Sonradan konuştu Berkin Elvan'ı vuran polisler.
İlkin "Olayı hatırlamıyoruz" diyebildiler.
Gaz kapsüllerinin fazlasıyla uçuştuğu zamanlardı.
Mesela bir Lobna Allami vardı...
Gezi Parkı Eylemleri'nin daha ilk gününde hedef alınmış, yeşil çimenlerin üstüne öylece yığılıvermişti.
Uyandığında başına ne geldiğini bilmiyordu.
Mesela bir Mustafa Ali Tonbul vardı...
Berkin'den bir ay sonra konsere giderken yemişti kafasına o kapsüllerden birini.
Kafasının yarısı neredeyse gitmişti.
Komadan çıkıp gözlerini açtığı vakit devlet ilk iş, evine "dava tebligatı" göndermişti.
Mesela bir Abdullah Cömert vardı...
Antakya’da gaz fişeği ile hayattan koparıldığında henüz 22 yaşındaydı.
Acılar tek taraflı değildi.
Mesela bir Komiser Mustafa Sarı vardı...
30 yaşındaydı, Adana Yüreğir'den İstanbul Gezi Parkı'na çağrılmıştı, "görev" icabı...
Eylem esnasında, biber gazlarının arasında koşuştururken alt geçit inşaatında düşüp hayatını kaybetmiş, şehit olmuştu.
Zor zamanlardı.
Berkin yaşamını yitirdikten sonra ailesine destek için hastanenin önüne toplanmış binlerce genç vardı sonra...
Yine biber gazı ile dağıtılmışlar, emniyet ise "Biz gaz atmadık, eylemciler çöp yaktı" demişti.
Berkin hastane yatağında gözleri kapalı, bilinci kim bilir hangi âlemin, düşün yörüngesindeyken bir yaş daha yaşlanıyordu.
Komada neredeyse bir sene geçirdi.
Çocuktan yana herkes Berkin dirensin istiyordu istemeden girdiği şu harbi...
Ama her geçen gün eriyor, parça parça bırakıyordu sanki bu dünyayı ardında.
Türk'ü, Kürt'ü, inançlısı, inanmayanı, tek ortak noktası demokrasi olduğundan mütevellit yan yana yürüyebilen ağabey ve ablaları gibi değildi Berkin.

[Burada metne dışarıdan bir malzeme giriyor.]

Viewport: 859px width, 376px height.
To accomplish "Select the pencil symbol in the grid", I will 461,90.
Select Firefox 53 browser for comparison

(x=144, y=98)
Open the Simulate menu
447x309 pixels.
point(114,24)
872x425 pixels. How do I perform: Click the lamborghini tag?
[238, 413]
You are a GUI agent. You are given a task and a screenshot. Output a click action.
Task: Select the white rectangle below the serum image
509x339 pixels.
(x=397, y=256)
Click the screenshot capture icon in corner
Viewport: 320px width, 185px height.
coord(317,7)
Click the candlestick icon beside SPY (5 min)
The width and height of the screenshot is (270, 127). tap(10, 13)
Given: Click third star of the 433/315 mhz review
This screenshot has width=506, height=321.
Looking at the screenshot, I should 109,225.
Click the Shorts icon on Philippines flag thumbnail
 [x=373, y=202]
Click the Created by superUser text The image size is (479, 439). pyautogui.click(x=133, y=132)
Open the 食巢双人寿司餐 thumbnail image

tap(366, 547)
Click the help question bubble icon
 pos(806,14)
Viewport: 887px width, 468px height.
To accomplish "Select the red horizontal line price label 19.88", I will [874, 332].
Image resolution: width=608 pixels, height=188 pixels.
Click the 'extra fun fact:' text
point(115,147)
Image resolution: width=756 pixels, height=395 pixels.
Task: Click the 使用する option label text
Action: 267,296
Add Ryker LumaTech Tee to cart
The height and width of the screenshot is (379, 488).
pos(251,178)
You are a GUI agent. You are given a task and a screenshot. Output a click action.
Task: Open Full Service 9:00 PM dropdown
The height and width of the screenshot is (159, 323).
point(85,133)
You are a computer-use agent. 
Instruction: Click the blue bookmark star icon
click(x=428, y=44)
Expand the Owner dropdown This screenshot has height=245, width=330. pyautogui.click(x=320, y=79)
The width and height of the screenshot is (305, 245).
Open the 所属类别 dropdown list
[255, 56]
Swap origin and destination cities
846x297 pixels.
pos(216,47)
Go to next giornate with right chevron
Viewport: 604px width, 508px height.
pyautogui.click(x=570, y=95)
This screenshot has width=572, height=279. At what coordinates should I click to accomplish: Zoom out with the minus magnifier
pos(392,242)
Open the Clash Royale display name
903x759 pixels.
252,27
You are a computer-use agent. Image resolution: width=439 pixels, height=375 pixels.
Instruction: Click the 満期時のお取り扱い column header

Onlar gibi olması suç olduğundan değil...
Anayasal bir hak için ayıplanası olduğundan da değil...
Sadece bir çocuktu Berkin...
15 Haziran'dı tarih...
Berkin Elvan vurulduğunda, dönemin hükümet sözcüsü "Kusura bakmayın, devlet bu halkın güvenliği sağlamak zorunda" diyordu günlerce süren suskunluğun ardından.
16 kiloya kadar düşmüştü Berkin, tüm terazileri şaşırtırken...
Vicdanı olan herkes ezildi ağırlığının altında şüphesiz.
"Sen şimdi hem polise taş atacaksın hem de devletin hastanesinde yatacaksın; bak işte izin vermediler, Gebermiş işte devlet düşmanı, Su testisi yolunda kırılır, 14 yaşındaki oğlum polise taş atmaya gitse ilk ben döverim!" diyenler olduğu kadar...
Böyle yazıyordu sanal mecrada nefretini kusan, insanlıktan istifa edenlerden biri...
Peki ya davanın hukuki süreci?
Elvan ailesinin avukatları 25 Haziran 2013'te polislerle ilgili "kasten adam öldürme" suçlamasıyla suç duyurusunda bulundular.
İstanbul Cumhuriyet Başsavcılığı suçlamayı "zor yetkisine ilişkin sınırın aşılması" olarak değiştirerek kabul edip soruşturma başlattı.
Bu sırada Berkin Elvan, 11 Mart 2014'te tedavi gördüğü hastanede yaşamını yitirdi.
Soruşturma 3,5 yıl sürdü.
20 Aralık 2016'da birçok kez savcı değiştikten sonra tamamlandı.
Savcı iddianamesinde polis memuru Fatih Dalgalı'nın "olası kasıtla adam öldürmek" suçundan müebbet hapisle cezalandırılmasını istedi.
Sanık polis ise bugüne kadar görüntülerdeki kişinin kendisi olmadığını iddia etti hep.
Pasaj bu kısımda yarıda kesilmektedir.